# [Items]

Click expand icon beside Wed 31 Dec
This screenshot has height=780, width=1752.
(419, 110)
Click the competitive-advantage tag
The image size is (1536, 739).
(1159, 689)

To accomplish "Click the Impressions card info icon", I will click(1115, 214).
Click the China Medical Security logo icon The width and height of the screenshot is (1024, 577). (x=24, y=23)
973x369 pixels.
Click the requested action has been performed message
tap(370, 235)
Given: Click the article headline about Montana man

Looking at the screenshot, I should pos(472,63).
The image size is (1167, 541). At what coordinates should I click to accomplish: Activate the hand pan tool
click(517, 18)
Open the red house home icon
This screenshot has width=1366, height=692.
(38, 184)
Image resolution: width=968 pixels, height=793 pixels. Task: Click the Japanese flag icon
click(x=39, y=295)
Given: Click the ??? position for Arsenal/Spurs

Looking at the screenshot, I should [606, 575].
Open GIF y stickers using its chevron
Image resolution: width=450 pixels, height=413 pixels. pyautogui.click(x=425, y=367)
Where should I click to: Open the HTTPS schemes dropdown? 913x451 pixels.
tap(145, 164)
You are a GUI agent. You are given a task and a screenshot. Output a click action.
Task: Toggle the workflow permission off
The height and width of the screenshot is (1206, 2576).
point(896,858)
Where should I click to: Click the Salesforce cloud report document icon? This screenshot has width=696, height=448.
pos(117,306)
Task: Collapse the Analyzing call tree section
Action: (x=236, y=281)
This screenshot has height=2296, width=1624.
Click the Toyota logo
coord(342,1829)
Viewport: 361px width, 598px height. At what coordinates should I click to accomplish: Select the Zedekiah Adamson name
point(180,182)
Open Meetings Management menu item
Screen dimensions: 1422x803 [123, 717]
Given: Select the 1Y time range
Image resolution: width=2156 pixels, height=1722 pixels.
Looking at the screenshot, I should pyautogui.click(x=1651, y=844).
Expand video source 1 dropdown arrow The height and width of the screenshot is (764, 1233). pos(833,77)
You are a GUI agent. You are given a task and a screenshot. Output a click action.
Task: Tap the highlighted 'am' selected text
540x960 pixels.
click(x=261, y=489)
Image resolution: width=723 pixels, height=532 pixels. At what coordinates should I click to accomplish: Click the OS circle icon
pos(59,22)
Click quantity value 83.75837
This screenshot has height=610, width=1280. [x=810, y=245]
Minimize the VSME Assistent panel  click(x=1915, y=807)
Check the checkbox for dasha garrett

# [Problem]
Number every line of the records above as a list, and skip the blank lines.

# [Written answer]
1. Click expand icon beside Wed 31 Dec
2. This screenshot has height=780, width=1752.
3. (419, 110)
4. Click the competitive-advantage tag
5. The image size is (1536, 739).
6. (1159, 689)
7. To accomplish "Click the Impressions card info icon", I will click(1115, 214).
8. Click the China Medical Security logo icon The width and height of the screenshot is (1024, 577). (x=24, y=23)
9. 973x369 pixels.
10. Click the requested action has been performed message
11. tap(370, 235)
12. Given: Click the article headline about Montana man
13. Looking at the screenshot, I should pos(472,63).
14. The image size is (1167, 541). At what coordinates should I click to accomplish: Activate the hand pan tool
15. click(517, 18)
16. Open the red house home icon
17. This screenshot has width=1366, height=692.
18. (38, 184)
19. Image resolution: width=968 pixels, height=793 pixels. Task: Click the Japanese flag icon
20. click(x=39, y=295)
21. Given: Click the ??? position for Arsenal/Spurs
22. Looking at the screenshot, I should [606, 575].
23. Open GIF y stickers using its chevron
24. Image resolution: width=450 pixels, height=413 pixels. pyautogui.click(x=425, y=367)
25. Where should I click to: Open the HTTPS schemes dropdown? 913x451 pixels.
26. tap(145, 164)
27. You are a GUI agent. You are given a task and a screenshot. Output a click action.
28. Task: Toggle the workflow permission off
29. The height and width of the screenshot is (1206, 2576).
30. point(896,858)
31. Where should I click to: Click the Salesforce cloud report document icon? This screenshot has width=696, height=448.
32. pos(117,306)
33. Task: Collapse the Analyzing call tree section
34. Action: (x=236, y=281)
35. This screenshot has height=2296, width=1624.
36. Click the Toyota logo
37. coord(342,1829)
38. Viewport: 361px width, 598px height. At what coordinates should I click to accomplish: Select the Zedekiah Adamson name
39. point(180,182)
40. Open Meetings Management menu item
41. Screen dimensions: 1422x803 [123, 717]
42. Given: Select the 1Y time range
43. Image resolution: width=2156 pixels, height=1722 pixels.
44. Looking at the screenshot, I should pyautogui.click(x=1651, y=844).
45. Expand video source 1 dropdown arrow The height and width of the screenshot is (764, 1233). pos(833,77)
46. You are a GUI agent. You are given a task and a screenshot. Output a click action.
47. Task: Tap the highlighted 'am' selected text
48. 540x960 pixels.
49. click(x=261, y=489)
50. Image resolution: width=723 pixels, height=532 pixels. At what coordinates should I click to accomplish: Click the OS circle icon
51. pos(59,22)
52. Click quantity value 83.75837
53. This screenshot has height=610, width=1280. [x=810, y=245]
54. Minimize the VSME Assistent panel  click(x=1915, y=807)
55. Check the checkbox for dasha garrett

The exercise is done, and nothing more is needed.